Il dramma dell’esodo degli istriani e dei campi profughi del dopoguerra a Trieste trova nuova vita negli Stati Uniti con l’uscita di Her name That Day, la traduzione in inglese del romanzo di Pietro Spirito, Il suo nome quel giorno, pubblicato in Italia da Marsilio nel 2018. Il libro è stato recentemente edito da Rutgers University Press (New Jersey) e tradotto da Melinda Nelson e Charles Klopp.

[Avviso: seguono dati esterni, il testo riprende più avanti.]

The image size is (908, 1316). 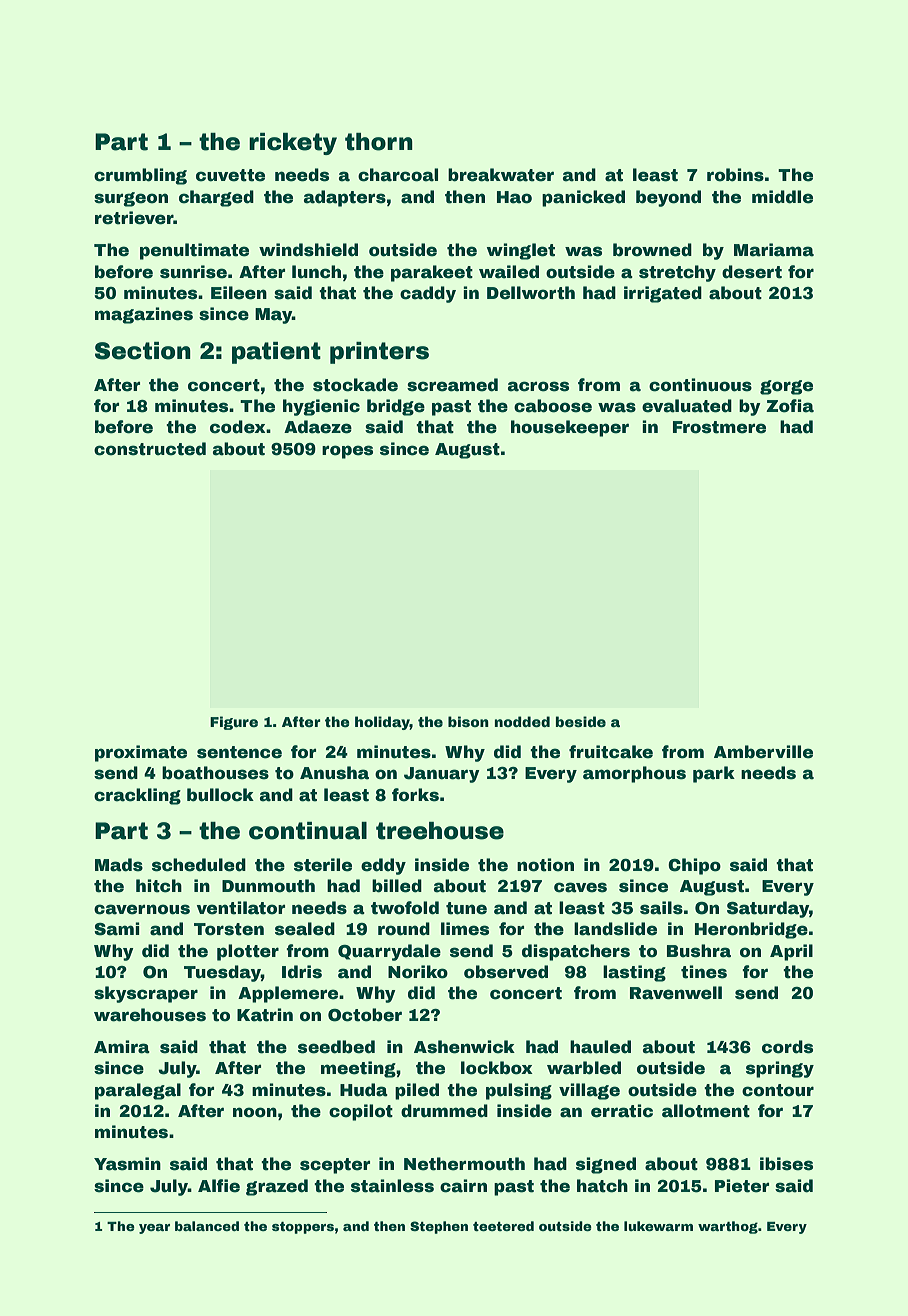 What do you see at coordinates (392, 1186) in the image?
I see `stainless` at bounding box center [392, 1186].
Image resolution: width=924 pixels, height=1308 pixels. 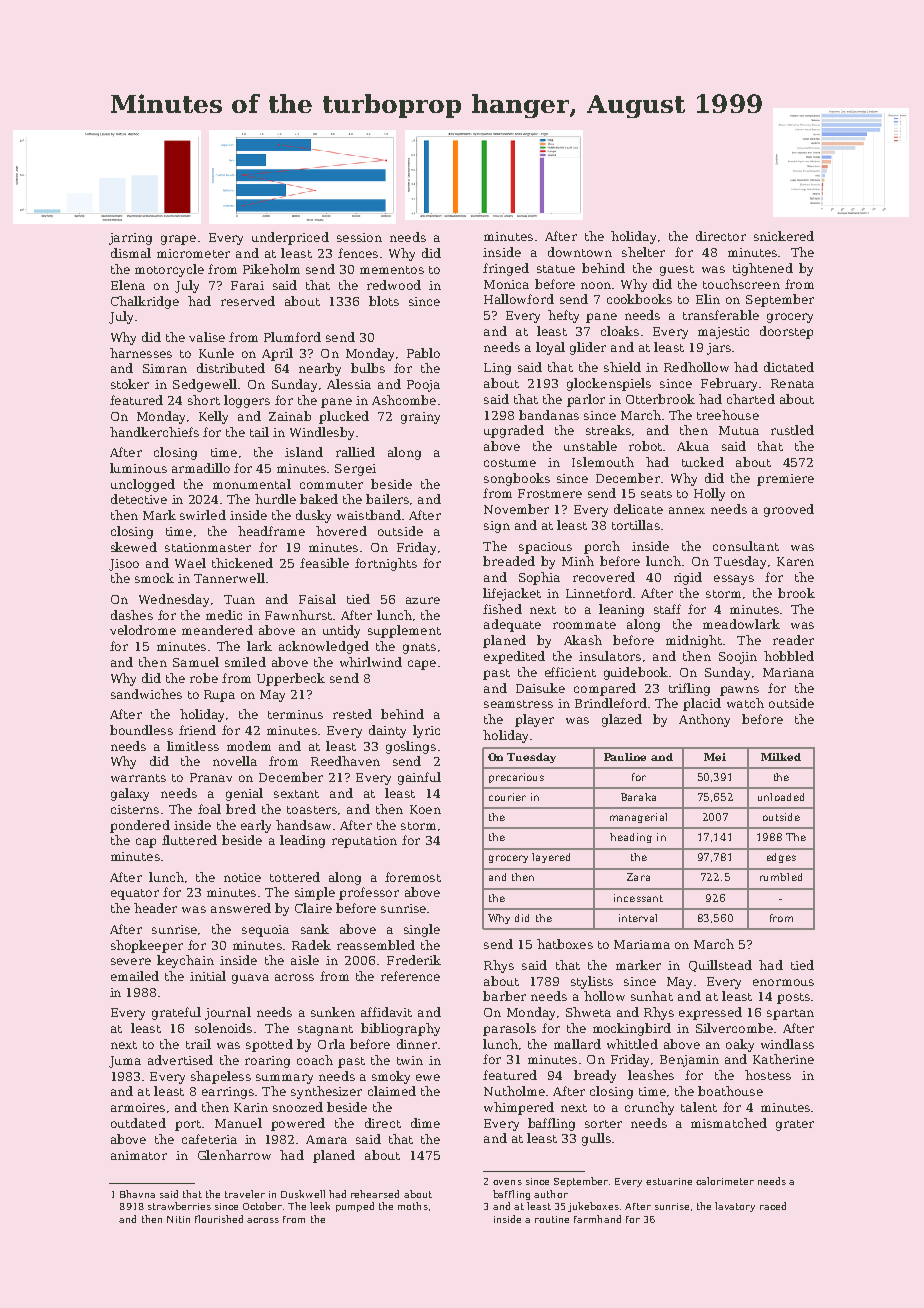 What do you see at coordinates (645, 446) in the screenshot?
I see `robot` at bounding box center [645, 446].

La narrazione si concentra sulla figura di Giuliana Striano, una donna di quarant’anni residente a Cape Town, in Sudafrica. Alla morte della madre, Giuliana scopre di essere stata adottata e di avere una nuova identità: il suo vero nome è Giulia, è nata a Trieste e non conosce l’identità dei suoi genitori naturali. Questa rivelazione la spinge a intraprendere un viaggio di ricerca per scoprire le sue origini, che la porterà a Trieste, dove avrà l’opportunità di incontrare la madre naturale.

Il romanzo non è solo un viaggio personale, ma anche un’esplorazione di un periodo storico complesso e doloroso per il Nord Est d’Italia. Spirito affronta temi come il lungo e difficile dopoguerra, l’esodo delle popolazioni dalle terre cedute alla Jugoslavia e le violenze lungo il confine, nonché la dura realtà dei campi profughi che hanno ospitato sfollati per decenni. Come sottolinea Pamela Ballinger nella prefazione, l’autore utilizza il suo ‘specchio magico’ per riflettere su un passato che continua a influenzare il presente, rivelando i molteplici naufragi causati dal Novecento, tra cui guerre, cambi di regime e sradicamenti.

Questa pubblicazione rappresenta un’importante opportunità per il pubblico anglofono di confrontarsi con una parte della storia italiana spesso trascurata, offrendo una narrazione che unisce il personale al collettivo, rendendo il tema dell’identità e della memoria ancora più attuale.